Dear old Sandringham, the place I love better than anywhere else in the world…” were the words which King George V used to describe the Norfolk retreat, beloved by four generations of the British Royal Family since 1862; it was a sentiment echoed by his son, King George VI who himself wrote it turn: “I have always been happy here, and I love the place.”

Both Kings have a particular association with Sandringham in popular living memory; King George V gave the first ‘Royal Christmas Broadcast’ on the ‘wireless’ to the Empire from Sandringham House’s “business-room” on Christmas Day 1932; the future George VI was born at York Cottage on the Sandringham Estate in 1895, York Cottage being the Sandringham home of George V and Queen Mary, Sandringham House itself being referred to as the ‘Big House’ by comparison.

York Cottage became something of an amazement to Edwardian society, due to its sheer ‘ordinary-ness’ and suburban appearance, but it was precisely because of this that George V loved it, both as Duke of York and King – photographs of York Cottage show the comfortable cosiness of their private interiors, full of pictures and accessories. The future Queen Mary, who showed a keen interest in all forms of art, was intimately involved with The Royal Collection.

George VI gave the first Royal Christmas Broadcast of the Second World War from Sandringham in 1939, dressed in the uniform of the Admiral of the Fleet. Sandringham is a preferred choice of residence for Her Majesty The Queen and other Members of The Royal Family to stay from the period of Christmas through until February, traditionally attending Christmas Day Service at the parish Church of St Mary Magdalene on the Estate. Her Royal Highness, Princess Charlotte of Cambridge was christened at the Church of St Mary Magdalene, Sandringham on Sunday 5 July 2015; Their Royal Highnesses The Duke and Duchess of Cambridge released four photographs, which were taken after the baptism by royal photographer Mario Testino in the gardens and Drawing Room at Sandringham House. Princess Charlotte was christened by The Archbishop of Canterbury, the Most Reverend Justin Welby.

-- Tasks to complete --
A - Answer these questions from the Sandringham passage.
(i) In what year did King George V give the first Royal Christmas Broadcast?
(ii) Where and in what year was the future George VI born?
(iii) Who christened Princess Charlotte?
B - Say whether each statement agrees with the Sandringham passage, and quote the words that decide it.
(i) People called Sandringham House itself "York Cottage."
(ii) George VI wore the uniform of the Admiral of the Fleet for his 1939 Christmas Broadcast.
(iii) Members of the Royal Family usually stay at Sandringham from Christmas until May.
C - Repeat the Sandringham passage word for word from "Both Kings have" to "House’ by comparison.".

-- Exercise data --
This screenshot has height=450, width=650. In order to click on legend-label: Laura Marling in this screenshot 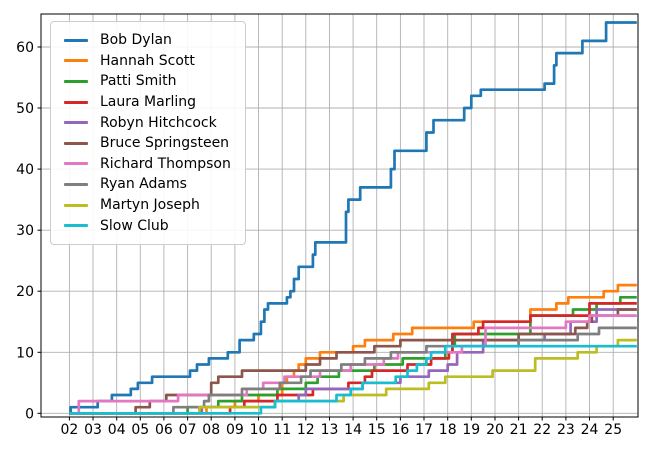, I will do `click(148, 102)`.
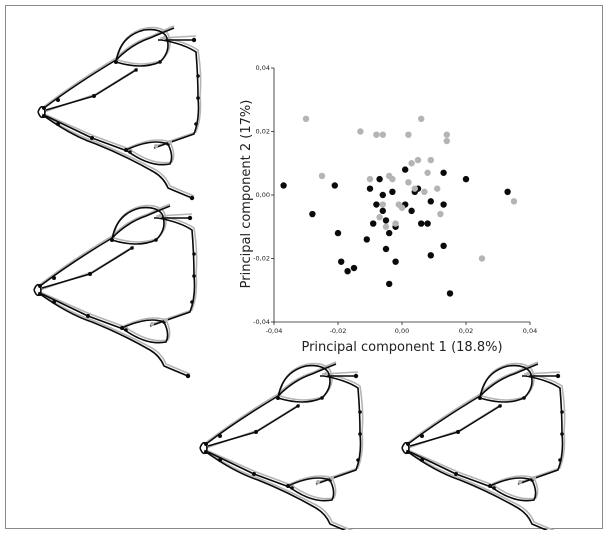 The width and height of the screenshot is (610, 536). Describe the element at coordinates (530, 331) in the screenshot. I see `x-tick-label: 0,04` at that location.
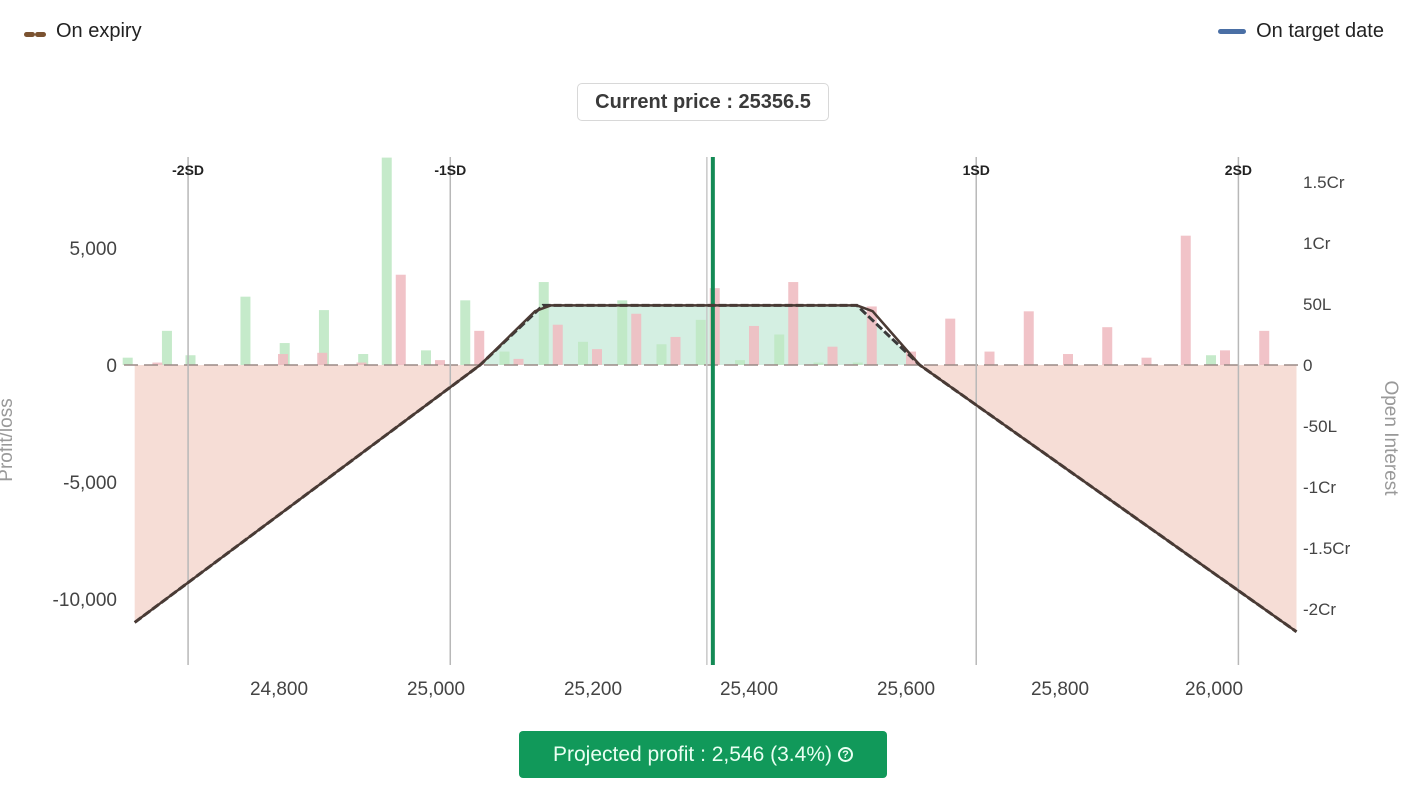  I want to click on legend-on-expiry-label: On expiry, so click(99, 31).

-- Exercise responses --
A -
(i) 1932, on Christmas Day.
(ii) At York Cottage on the Sandringham Estate, in 1895.
(iii) The Archbishop of Canterbury, the Most Reverend Justin Welby.

B -
(i) No: "Sandringham House itself being referred to as the ‘Big House’ by comparison"
(ii) Yes: "dressed in the uniform of the Admiral of the Fleet"
(iii) No: "from the period of Christmas through until February"

C -
Both Kings have a particular association with Sandringham in popular living memory; King George V gave the first ‘Royal Christmas Broadcast’ on the ‘wireless’ to the Empire from Sandringham House’s “business-room” on Christmas Day 1932; the future George VI was born at York Cottage on the Sandringham Estate in 1895, York Cottage being the Sandringham home of George V and Queen Mary, Sandringham House itself being referred to as the ‘Big House’ by comparison.